Management of a Convulsion: Whatever its etiology, management is limited to preventing injury. A firm but reasonably soft object should be inserted between the teeth, but attempts to protect the tongue should not be too vigorous or teeth may be damaged. Clothing about the neck should be loosened, and a pillow may be placed under the head. A responsible fellow may be trained to give emergency aid if the patient concurs.


Elimination of Causative or Precipitating Factors: Physical disorders should be corrected. Organic lesions of the brain, such as tumors and abscesses, should be removed surgically. Cortical scars from trauma, vascular lesions, or birth injuries can sometimes be excised when focal attacks resist medical therapy. After surgical removal of organic lesions, continued medical treatment is usually necessary.


 


Patient education


            There has been increasing recognition that epilepsy is not simply a medical problem, it is a problem that affects the psychosocial needs of the individual. Thus this precipitates the need to focus on this need in terms of preventive care. The emotional effects of epilepsy take a toll on relationships and psychological well-being of the patient who will then require sympathetic understanding and practical support, which the nurse can often provide. Additionally, the nurse can educate the family of the patient about this. In acknowledging fears and allaying uncertainties, the nurse can articulate the individual’s concerns, correct misconceptions, assist in social and emotional adjustment, and help the individual come to terms with his or her condition.


In all these, it must be noted that the provision of information from the nurse to the patient is not a one-way, process. Patient education should be an activity wherein there is collaboration between the nurse or other health care professionals and the patient. People with epilepsy value the opportunity and time to ask questions, raise issues of concern, which, due to pressure of limited time within a consultation, many doctors find difficult to cover. The consultation with a nurse may also be at a time and in a place when the individual is less distressed by the diagnosis and more able to ask for and use the information given. The role of the nurse is to inform, advise, and help the individual rather than just manage the condition. For example, referral to the social worker for assistance in social benefits claims is often appreciated ( 2000).


            The nurse in patient educations should promote the provision of information with literature and leaflets about epilepsy, first aid instruction demonstration, and if possible, an epilepsy video. In some countries, these are available from voluntary and government organizations.

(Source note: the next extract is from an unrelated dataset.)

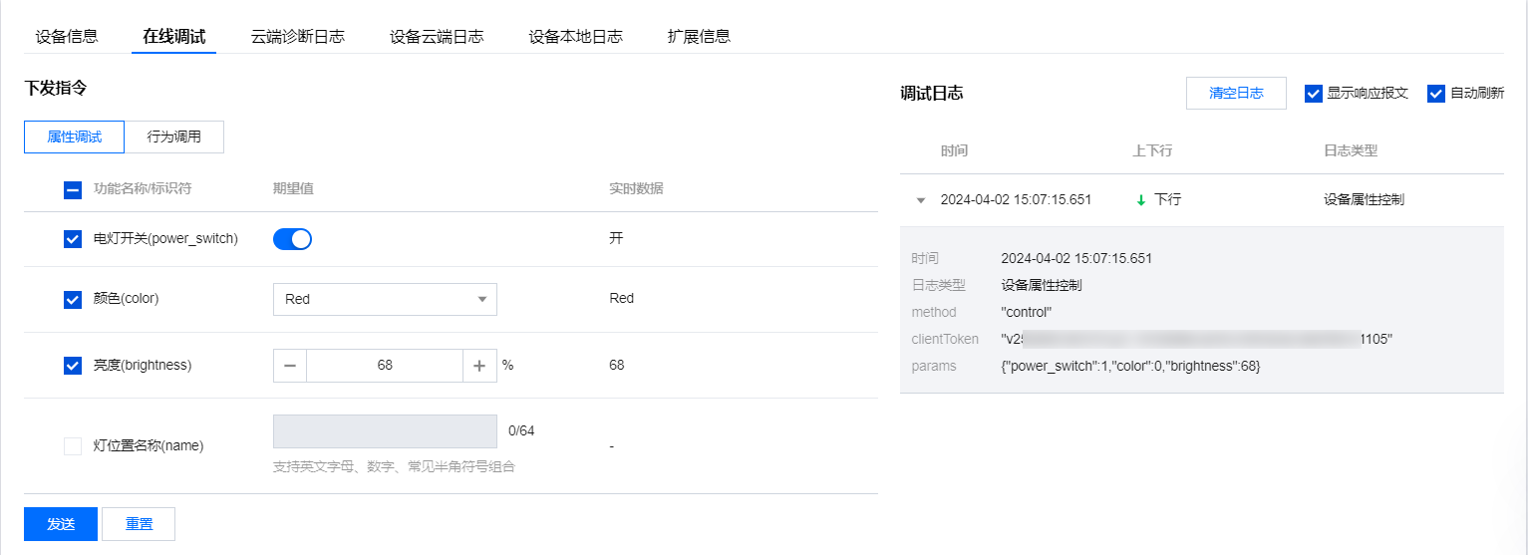Uncheck the 电灯开关(power_switch) checkbox
1528x555 pixels.
[x=73, y=239]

Referral and encouragement for the patient to join a support group is helpful, because people with epilepsy may gain peer support, information, free literature searches, and practical help. It has been found out that independently of education, self-help group membership is associated with a greater knowledge of epilepsy.


 


Discharge plan


            As the key worker, upon discharge, the nurse facilitates a close liaison with other professionals and coordinates the multidisciplinary service needed for people with epilepsy. Coordination may be needed between hospital neurologists and family doctors at the primary-secondary interface and among patients and community social workers, midwives, psychologists, counselors, pharmacists, dentists, employment advisers, government and voluntary agencies, and informal caregivers. This is to ensure that upon discharge the patient with epilepsy knows other ways and means by which he or she can look for help. If the nurse provides accelerated access to medical care when epilepsy control deteriorates, this may help to reduce the unnecessary use of emergency services and hospital admissions for people with severe epilepsy (2000).